Ventiltrieb (Archivversion) Schraubenfedern oder Pneumatik?

Im MotoGP-Sport gibt es 2007 drei Technik-Varianten, mit denen die
Ein- und Auslassventile im Zylinderkopf wieder geschlossen werden: die herkömmliche, bei der Schraubenfedern die Ventile zurück in ihren Sitz drücken, die aus der Formel 1 bekannte Pneumatik, bei der ein Luftpolster diese Aufgabe übernimmt, und die Ducati-Desmodromik, bei der es sowohl zum Öffnen wie zum Schließen der Ventile eigene Hebel gibt. Auch diese Systeme haben unterschiedliche Vor- und Nachteile.
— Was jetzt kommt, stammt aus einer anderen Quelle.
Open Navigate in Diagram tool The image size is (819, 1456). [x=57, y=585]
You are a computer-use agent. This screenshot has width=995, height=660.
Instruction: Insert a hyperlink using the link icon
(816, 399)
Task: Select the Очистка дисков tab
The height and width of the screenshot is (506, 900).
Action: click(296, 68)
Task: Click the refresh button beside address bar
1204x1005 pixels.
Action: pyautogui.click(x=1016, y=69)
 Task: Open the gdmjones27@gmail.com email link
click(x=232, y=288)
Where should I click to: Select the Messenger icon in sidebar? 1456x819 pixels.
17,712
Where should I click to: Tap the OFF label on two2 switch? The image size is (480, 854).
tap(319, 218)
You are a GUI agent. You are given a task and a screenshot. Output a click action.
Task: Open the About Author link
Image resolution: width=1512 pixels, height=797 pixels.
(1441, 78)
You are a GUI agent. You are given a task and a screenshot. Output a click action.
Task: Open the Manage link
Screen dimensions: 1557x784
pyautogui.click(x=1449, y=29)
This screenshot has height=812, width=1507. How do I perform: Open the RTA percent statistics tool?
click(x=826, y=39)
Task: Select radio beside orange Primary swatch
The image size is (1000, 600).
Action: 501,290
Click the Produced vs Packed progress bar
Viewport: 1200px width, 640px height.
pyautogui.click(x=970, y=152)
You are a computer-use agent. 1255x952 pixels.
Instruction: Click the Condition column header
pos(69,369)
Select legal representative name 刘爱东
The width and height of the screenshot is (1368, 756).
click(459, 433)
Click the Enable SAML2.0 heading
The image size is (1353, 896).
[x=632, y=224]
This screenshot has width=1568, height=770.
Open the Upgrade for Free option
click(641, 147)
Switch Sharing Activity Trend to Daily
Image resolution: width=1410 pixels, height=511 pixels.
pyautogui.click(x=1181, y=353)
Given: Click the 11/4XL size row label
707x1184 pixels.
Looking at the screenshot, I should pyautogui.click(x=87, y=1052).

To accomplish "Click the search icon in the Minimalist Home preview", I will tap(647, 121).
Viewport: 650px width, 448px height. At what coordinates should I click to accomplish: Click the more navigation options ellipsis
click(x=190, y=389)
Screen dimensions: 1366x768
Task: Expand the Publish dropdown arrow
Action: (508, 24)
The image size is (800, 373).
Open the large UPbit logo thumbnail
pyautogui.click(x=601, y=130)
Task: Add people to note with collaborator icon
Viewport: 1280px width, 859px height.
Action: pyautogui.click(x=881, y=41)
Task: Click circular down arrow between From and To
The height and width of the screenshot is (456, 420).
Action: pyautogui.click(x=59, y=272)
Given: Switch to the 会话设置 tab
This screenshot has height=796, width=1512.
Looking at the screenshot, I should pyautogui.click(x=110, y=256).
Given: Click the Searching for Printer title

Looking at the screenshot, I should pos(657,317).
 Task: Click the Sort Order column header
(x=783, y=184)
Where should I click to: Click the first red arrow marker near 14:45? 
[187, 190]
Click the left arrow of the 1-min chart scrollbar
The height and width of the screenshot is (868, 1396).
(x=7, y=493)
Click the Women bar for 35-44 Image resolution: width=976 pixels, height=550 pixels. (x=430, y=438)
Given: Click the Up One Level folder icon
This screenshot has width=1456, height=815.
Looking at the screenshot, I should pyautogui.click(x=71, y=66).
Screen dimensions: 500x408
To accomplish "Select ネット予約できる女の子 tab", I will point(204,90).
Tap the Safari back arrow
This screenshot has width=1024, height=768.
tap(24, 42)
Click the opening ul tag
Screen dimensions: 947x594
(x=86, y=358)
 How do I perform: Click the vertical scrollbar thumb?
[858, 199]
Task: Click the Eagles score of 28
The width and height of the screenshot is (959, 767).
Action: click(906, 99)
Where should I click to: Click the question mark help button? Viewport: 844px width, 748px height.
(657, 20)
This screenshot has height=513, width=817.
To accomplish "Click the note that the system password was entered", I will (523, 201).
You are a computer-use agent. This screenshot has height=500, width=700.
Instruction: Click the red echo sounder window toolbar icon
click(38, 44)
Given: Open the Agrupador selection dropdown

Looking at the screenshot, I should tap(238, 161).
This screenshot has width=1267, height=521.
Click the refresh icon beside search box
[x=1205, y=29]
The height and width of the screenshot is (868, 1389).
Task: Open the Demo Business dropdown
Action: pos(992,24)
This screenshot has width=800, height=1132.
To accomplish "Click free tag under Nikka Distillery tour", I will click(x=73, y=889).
Die Desmodromik ist komplex, scheint aber zuverlässig und effizient zu sein. Dazu verfügt Ducati über einen enormen Erfahrungsschatz. Andere Hersteller haben sich bereits vor Jahren von Ventil-Zwangssteuerungen abgewandt – wenn sie es überhaupt je versucht haben. Den Ducati-Vorsprung bei
dieser Technologie aufzuholen dürfte für die Konkurrenz unmöglich sein.
Pneumatische Ventile haben einige technische Vorteile, auch wenn der Aufwand zum Beispiel in Sachen Wartung, Dichtungen und Bereitstellung des nötigen Betriebsdrucks beträchtlich ist. So erlaubt dieses System bei den Ventilöffnungszeiten Verschiedenes, was anders nicht realisiert werden könnte – extrem hohe Drehzahlen beispielsweise.
Während Ilmor, Kawasaki und Suzuki auf Pneumatik setzen, bleiben Yamaha und Honda bei konventionellen Schraubenfedern zur Ventilsteuerung. Auch diese vertragen sicher höhere Drehzahlen als die 18000 bis 18500/
min, die derzeit üblich sind. Honda würde bestimmt mit einer Pneumatik antreten, wenn es um noch höhere Drehzahlen ginge. Sie haben mit dieser Technik so viel Erfahrung wie jeder andere. Doch Motorräder arbeiten pro Runde nur wenige Sekunden mit Top-Drehzahlen und Top-Leistung, anders als etwa Formel-1-Autos. Diese erzeugen über dauernde Höchstdrehzahlen die Leistung, die im Zusammenspiel mit ihrer Aerodynamik die Kraft
produziert, welche das Fahrzeug auf
den Boden drückt und so schnelle Rundenzeiten und exorbitante Kurvengeschwindigkeiten ermöglicht.
Ein Motorrad ist dagegen ein sogenanntes »1 g«-Fahrzeug. Man kann keine Flügel dran schrauben, denn alles, was die Maschine auf der Geraden nach unten drückt, würde sie in der Kurve, in Schräglage, zur Seite schieben. Schon deshalb kann ein Motorrad nicht ständig mit Höchstleistung fahren und braucht folglich nicht permanent höchste Drehzahlen. Schließlich spielt noch der Benzinverbrauch eine Rolle, der mit der Drehzahl ansteigt. Ein Reglement, bei dem Mindestgewicht, Hubraum und maximaler Tankinhalt vorgeschrieben sind, zwingt die Konstrukteure natürlich, den besten Kompromiss innerhalb der Vorgaben zu suchen.